- AIM OF THE TASK -
Repeat precisely the span of lines below that opens with the line containing "Screen dimensions: 771x363" and closes with the line containing "Select the cell", both included.

- SOURCE MATERIAL -
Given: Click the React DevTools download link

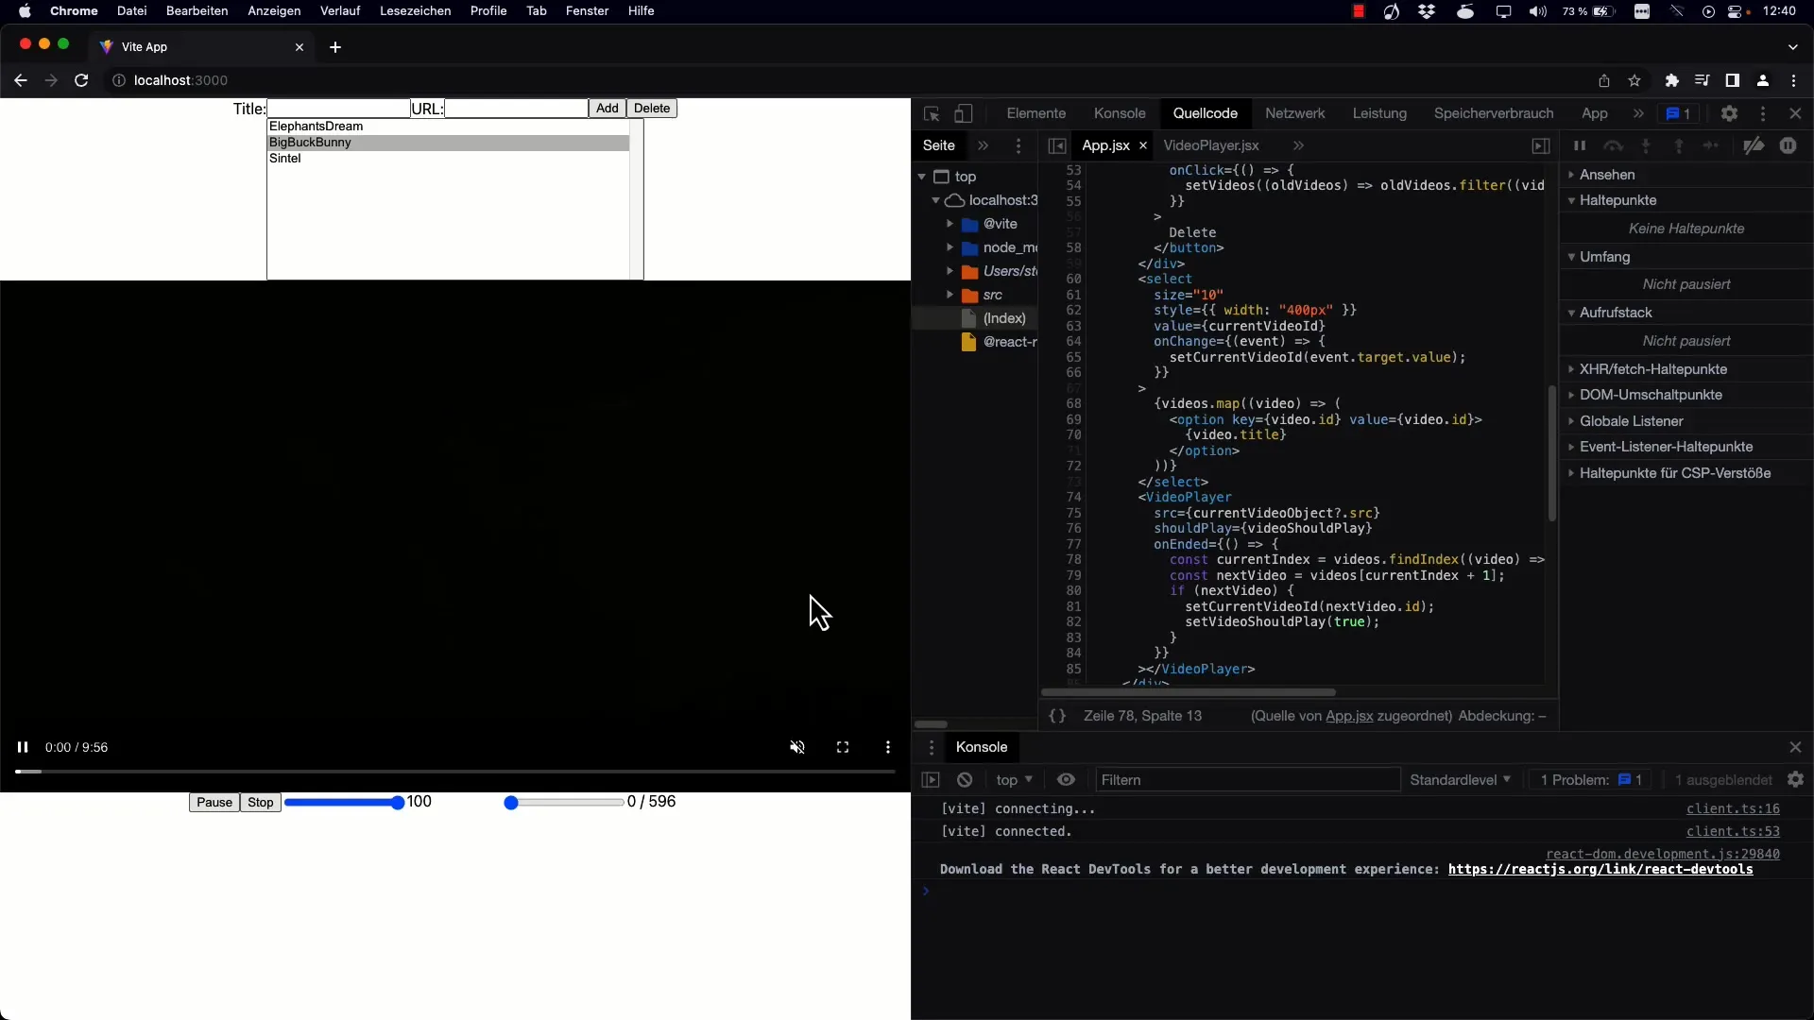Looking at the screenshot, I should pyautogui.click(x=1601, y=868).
--
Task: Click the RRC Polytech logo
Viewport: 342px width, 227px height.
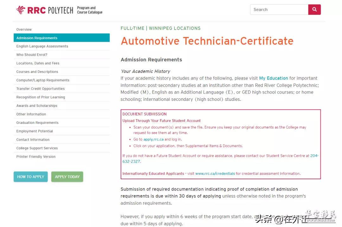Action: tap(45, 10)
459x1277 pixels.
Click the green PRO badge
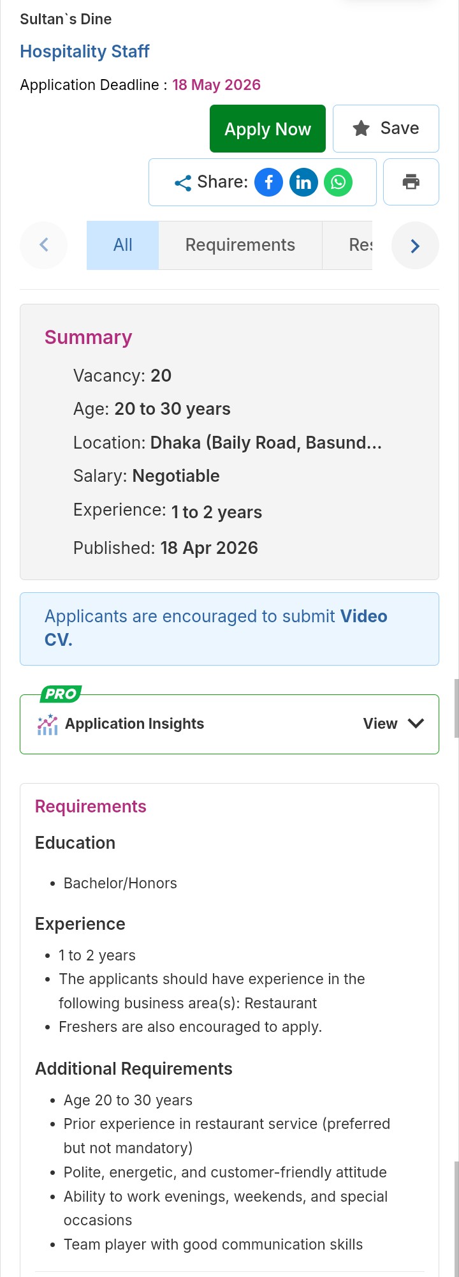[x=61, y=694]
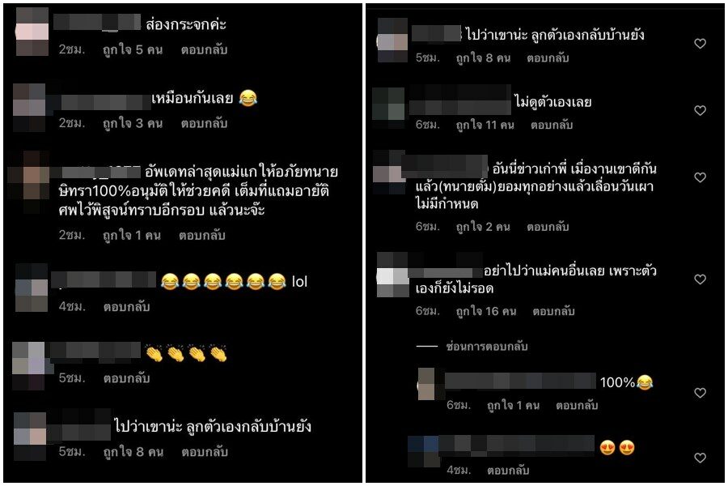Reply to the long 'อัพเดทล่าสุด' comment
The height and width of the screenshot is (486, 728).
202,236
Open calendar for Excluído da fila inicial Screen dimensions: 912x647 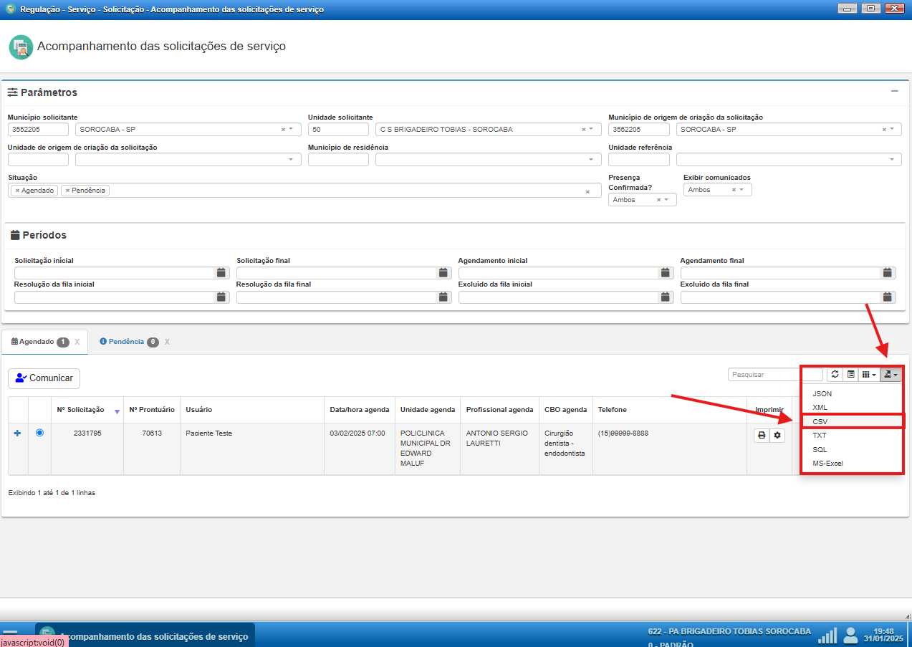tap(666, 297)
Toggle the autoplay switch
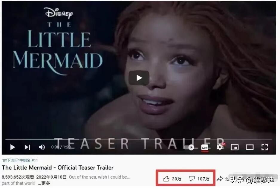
==
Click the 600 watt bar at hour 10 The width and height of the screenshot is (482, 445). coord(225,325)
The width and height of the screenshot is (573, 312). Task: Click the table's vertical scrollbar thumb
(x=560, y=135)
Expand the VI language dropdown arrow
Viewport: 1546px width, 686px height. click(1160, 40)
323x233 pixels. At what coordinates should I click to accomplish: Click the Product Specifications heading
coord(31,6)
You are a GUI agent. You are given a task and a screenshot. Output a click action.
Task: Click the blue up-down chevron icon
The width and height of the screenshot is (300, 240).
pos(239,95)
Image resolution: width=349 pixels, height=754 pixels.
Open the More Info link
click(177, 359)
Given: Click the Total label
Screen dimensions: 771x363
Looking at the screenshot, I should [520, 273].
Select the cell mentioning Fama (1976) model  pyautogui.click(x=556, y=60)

- ANSWER TO THIS TASK -
Screen dimensions: 771x363
Looking at the screenshot, I should [520, 273].
Select the cell mentioning Fama (1976) model  pyautogui.click(x=556, y=60)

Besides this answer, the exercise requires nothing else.